Simulation example

\[ \def\na{\texttt{NA}} \]

library(INLA)

We here provide a detailed guide to the data simulation and measurement error model used in the simulation study in the paper. This vignette goes through the model in great detail, but only one data set is generated.
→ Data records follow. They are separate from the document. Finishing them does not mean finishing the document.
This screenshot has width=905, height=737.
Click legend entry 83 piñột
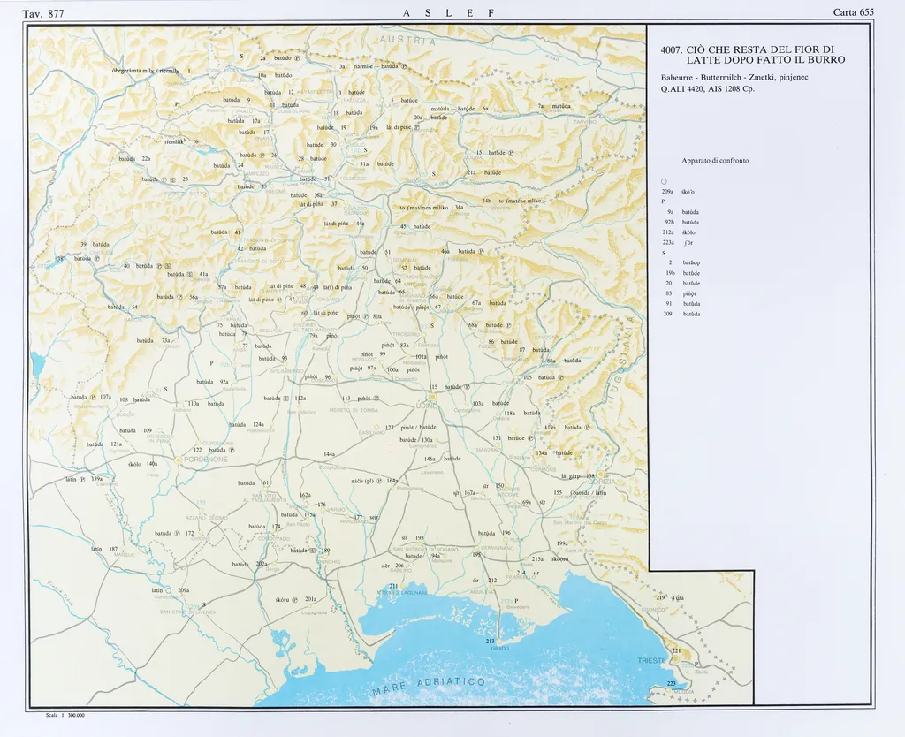(681, 293)
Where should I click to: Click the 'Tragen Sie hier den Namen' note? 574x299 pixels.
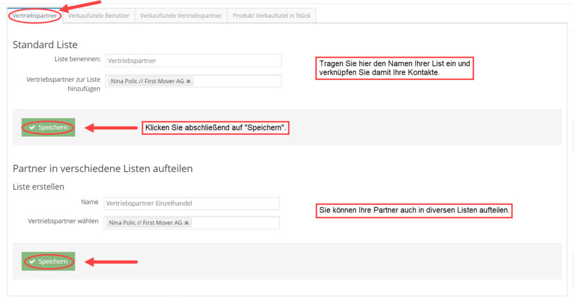[x=395, y=68]
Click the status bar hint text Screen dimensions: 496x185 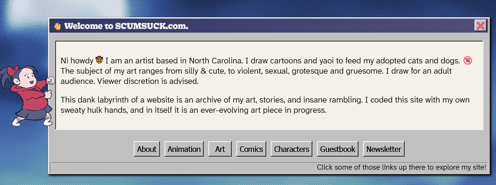pyautogui.click(x=401, y=167)
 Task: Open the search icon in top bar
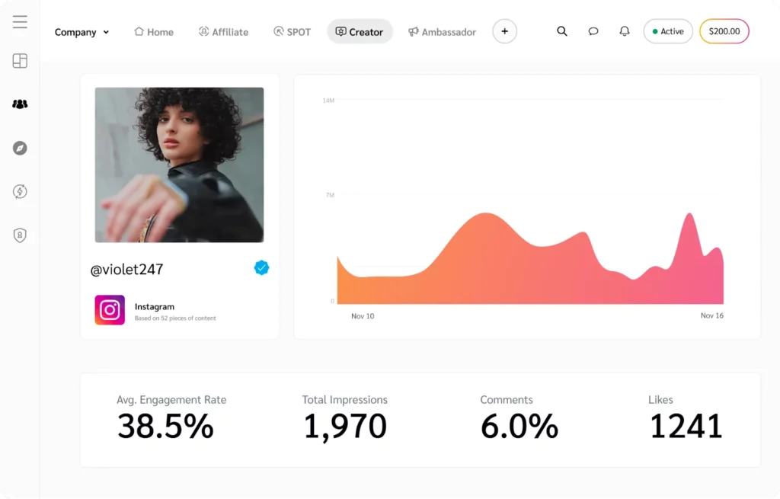click(562, 31)
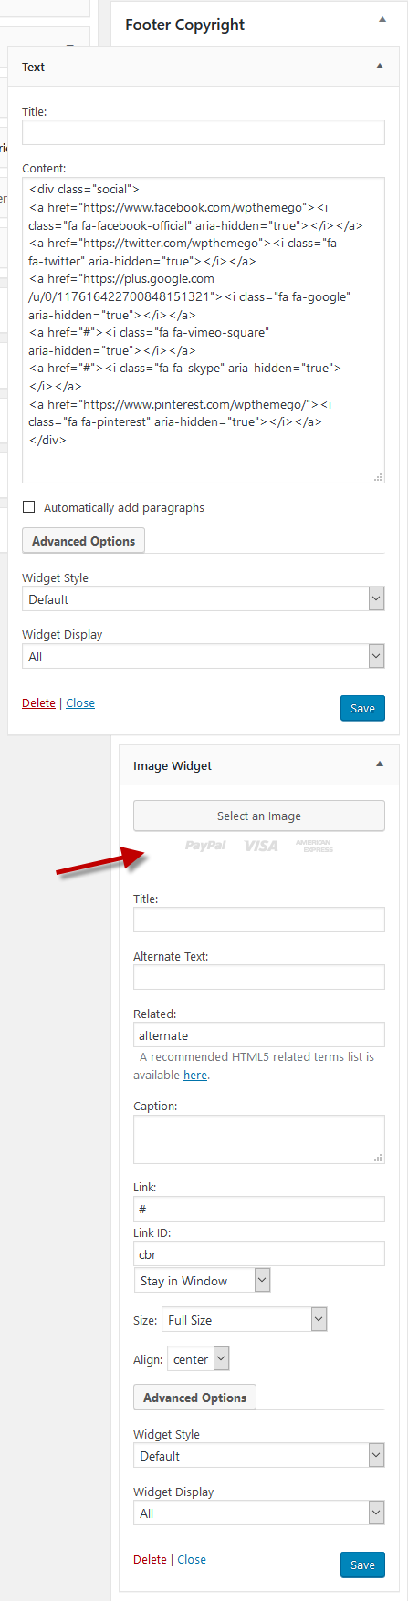
Task: Open the HTML5 related terms 'here' link
Action: coord(195,1076)
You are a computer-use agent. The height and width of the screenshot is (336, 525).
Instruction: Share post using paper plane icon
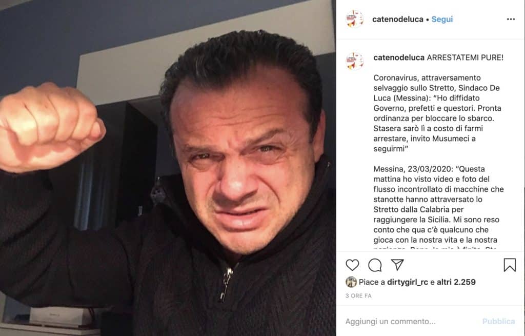[x=397, y=265]
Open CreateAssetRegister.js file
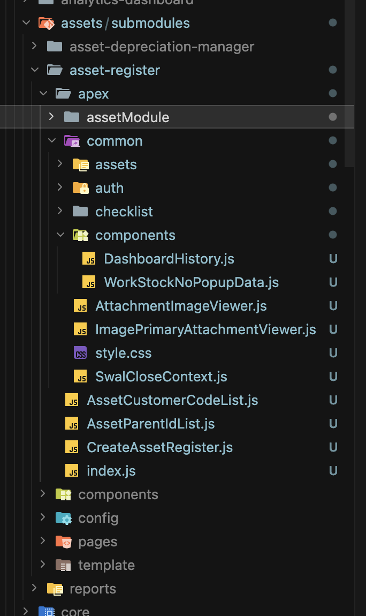 (x=159, y=447)
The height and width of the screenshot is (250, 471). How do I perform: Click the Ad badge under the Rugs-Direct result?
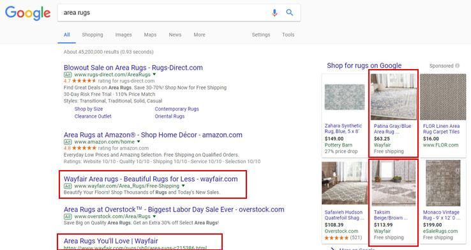(x=68, y=74)
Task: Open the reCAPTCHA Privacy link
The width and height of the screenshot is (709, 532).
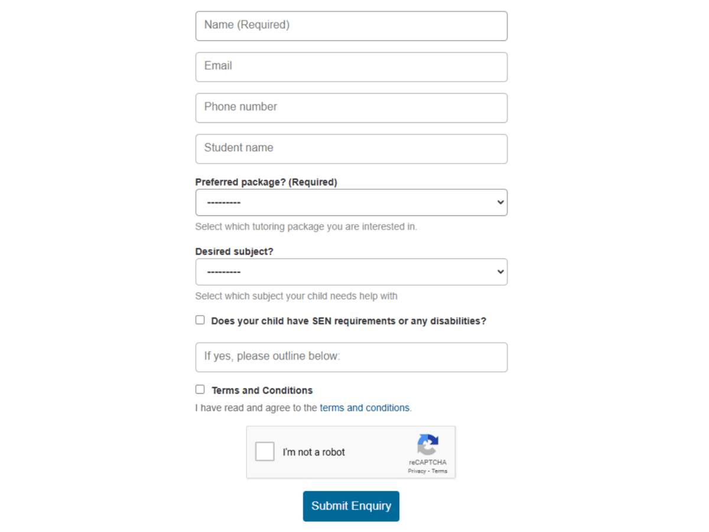Action: (417, 471)
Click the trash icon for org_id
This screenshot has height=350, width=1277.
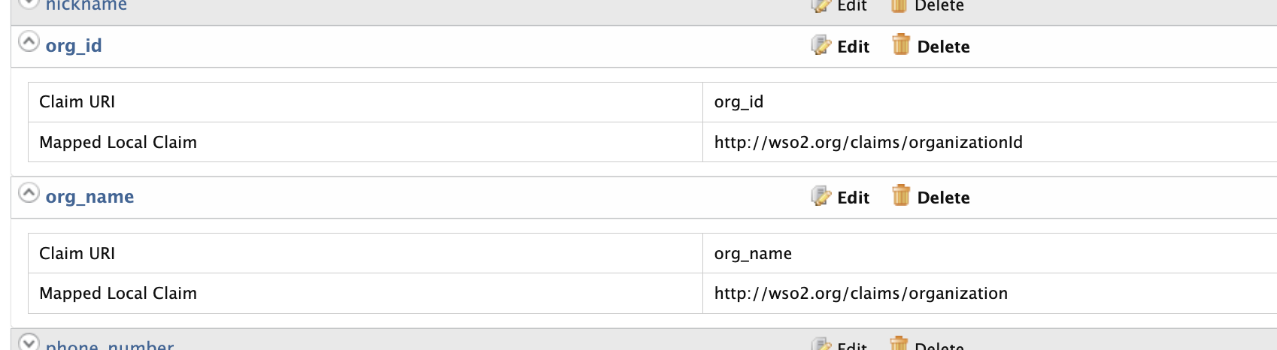pyautogui.click(x=901, y=45)
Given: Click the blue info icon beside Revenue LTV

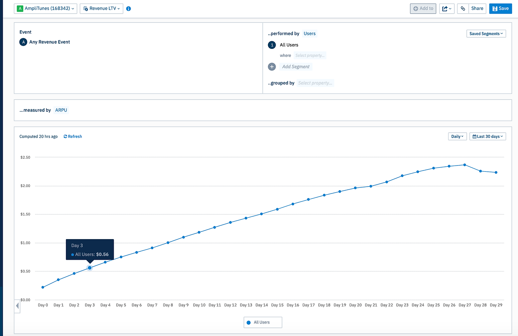Looking at the screenshot, I should click(128, 8).
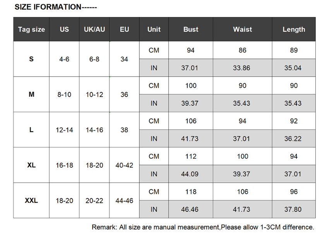Click the Unit column header
This screenshot has height=233, width=327.
[x=154, y=29]
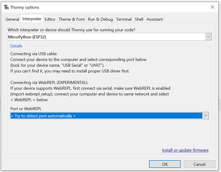Image resolution: width=221 pixels, height=172 pixels.
Task: Switch to the Run & Debug tab
Action: tap(100, 19)
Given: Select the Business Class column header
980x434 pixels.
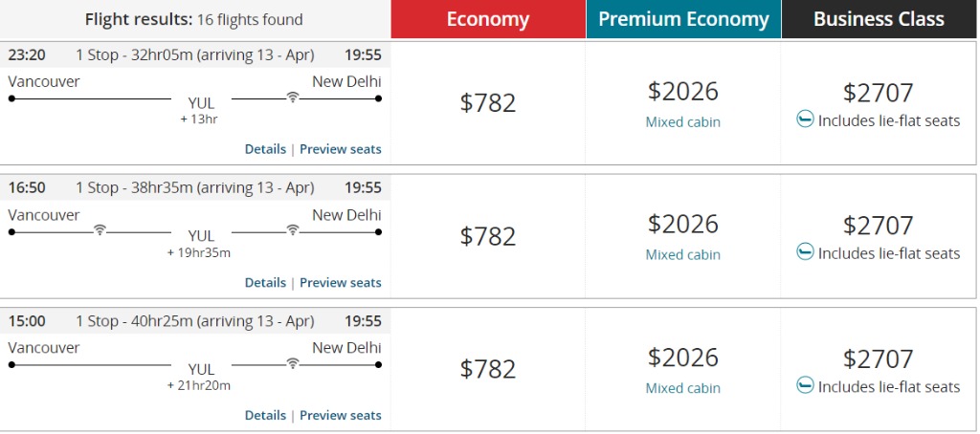Looking at the screenshot, I should [x=879, y=19].
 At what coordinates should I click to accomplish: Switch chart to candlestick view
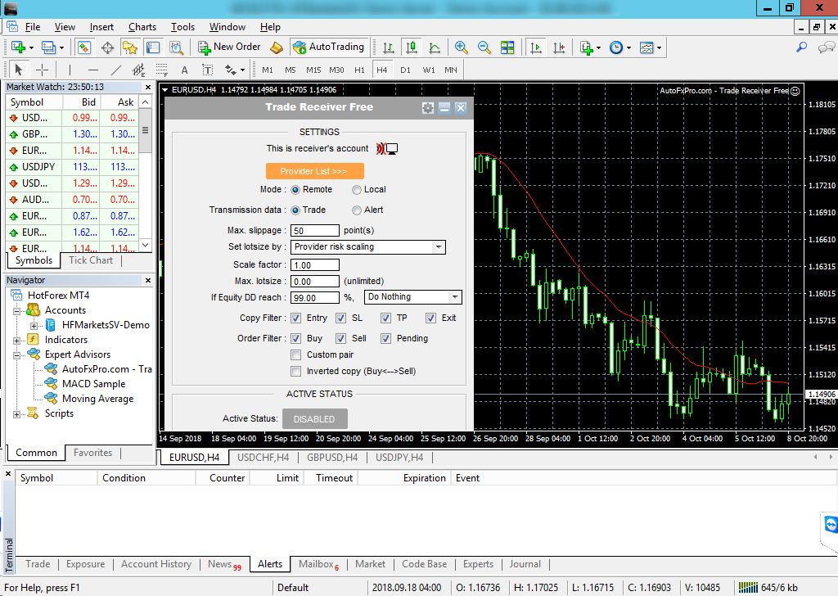tap(412, 47)
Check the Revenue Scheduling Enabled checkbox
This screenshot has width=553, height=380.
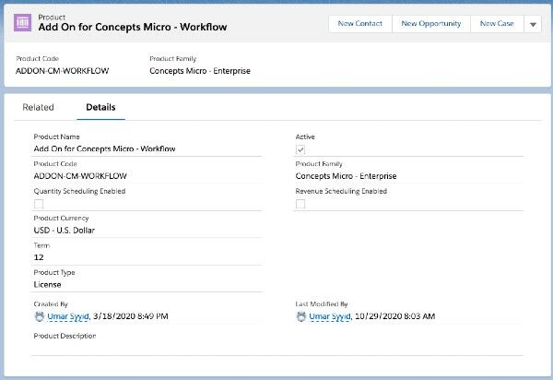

In the example Simulation study the simulation is run 100 times to ensure that the result are not just due to random variation.

For this example, we simulate a linear regression model with a mismeasured covariate $\boldsymbol{x}$, observed as $\boldsymbol{w}$, as well as a covariate without measurement error, $\boldsymbol{z}$. The covariate $\boldsymbol{x}$ is constructed to have both Berkson and classical measurement error, and it is also missing (completely at random) approximately 20% of the observations.

Data generation

The data is generated in the following code.

set.seed(2022)
n <- 1000

# Covariate without error:
z <- rnorm(n, mean = 0, sd = 1)

# Berkson error:
u_b <- rnorm(n, sd = 1)
r <- rnorm(n, mean = 1 + 2*z, sd = 1)
x <- r + u_b

# Response:
y <- 1 + 2*x + 2*z + rnorm(n)

# Classical error:
u_c <- rnorm(n, sd = 1)
w <- r + u_c 

# Missingness:
m_pred <- -1.5 - 0.5*z # This gives a mean probability of missing of ca 0.2.
m_prob <- exp(m_pred)/(1 + exp(m_pred))

m_index <- as.logical(rbinom(n, 1, prob = m_prob)) # MAR
# m_index <- sample(1:n, 0.2*n, replace = FALSE) # MCAR
w[m_index] <- NA

simulated_data <- data.frame(y = y, w = w, z = z)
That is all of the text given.